Hi Dan & Michael,
As a guy who speaks a strange language (multi byte chars, multi glyph
chars, caseless
text and half vowels) , I think you have made it too complicated than
it should be .
> charset end of things, offsets will be in graphemes (or Freds. I
> don't remember what we finally decided to name the things))
Writing a unicode composition and rendering is VERY VERY HARD ...

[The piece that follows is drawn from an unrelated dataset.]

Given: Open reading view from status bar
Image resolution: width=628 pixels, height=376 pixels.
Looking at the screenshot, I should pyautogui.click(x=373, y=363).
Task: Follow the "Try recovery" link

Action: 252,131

Find a way to leech that ... (I've tried a pango module for malayalam and
it's really really hard to do).
> When dealing with variable-length encodings, removal of codepoints in
> the middle may make the string shrink, and adding them may make it
> grow. The encoding layer is responsible for managing the underlying
> byte buffer to maintain consistency.
It was soo easy with immutable strings ... I think that is why Java could
implement unicode properly :)
> >> void to_encoding(STRING *);
> >>
> >> Make the string the new encoding, in place
A String should always be Unicode IMHO , they should be converted to
byte buffers
by encoding and back from byte buffers while decoding.

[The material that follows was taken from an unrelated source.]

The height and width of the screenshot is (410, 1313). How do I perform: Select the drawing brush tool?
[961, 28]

> >> UINTVAL get_codepoint(STRING *, offset);
> >> void set_codepoint(STRING, offset, UINTVAL codepoint);
*if* , String always contains (length, UINTVAL[]) always , doesn't it
make life easier ?
> >> UINTVAL get_byte(STRING *, offset)
...
> Byte offset. Needs more clarity.
...
> >> void set_byte(STRING *, offset, UINTVAL byte);
...
My advice would be to never let the layer above the encoding know that
we're storing
it in bytes :)
> >> STRING *get_codepoints(STRING, offset, count);
Immutability of returned string (and original) would save memory ..
especially the UINTVAL
array was GC allocated :) .. of course what you have here is the
substring operation in
a new and obfuscated name :)
// some psuedo code as I see it.
substring(string, offset, count)
{
// validate params or catch fire and exit
string2=gc_alloc(string_header);
string2->length = count;
string2->data = &(string->data[offset]); // hopefully data is also gc_alloc'd
return string2;
}
I'm afraid your design is waaay too complicated, at least for an
average guy like me .
I'd like to suggest that all STRING be unicode and convert to byte
buffers and back for all
other purposes. But that's just a suggestion :)
Gopal